Materials provided:

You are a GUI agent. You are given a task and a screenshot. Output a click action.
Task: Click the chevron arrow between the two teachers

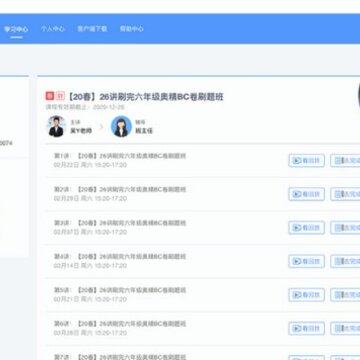pyautogui.click(x=102, y=127)
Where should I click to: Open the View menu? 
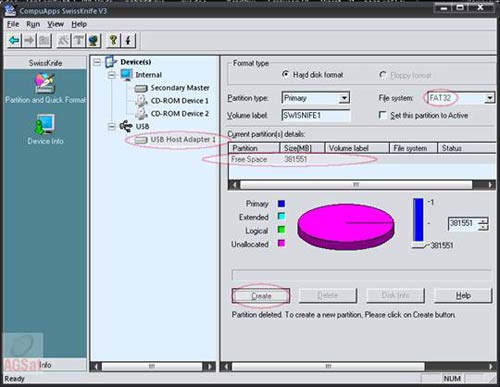(55, 24)
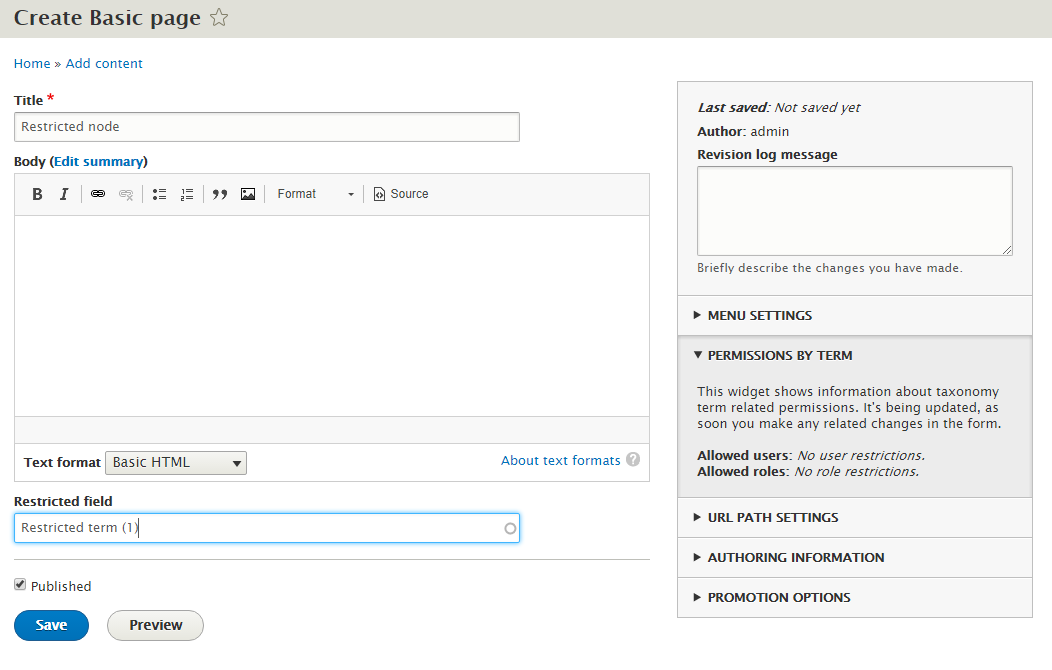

Try it:
Repeat the data above word for word, without pictures.

Output for this task:
You are a GUI agent. You are given a task and a screenshot. Output a click action.
Task: Click the chevron arrow between the two teachers

pyautogui.click(x=102, y=127)
Where should I click to: Open the View menu? 
(55, 24)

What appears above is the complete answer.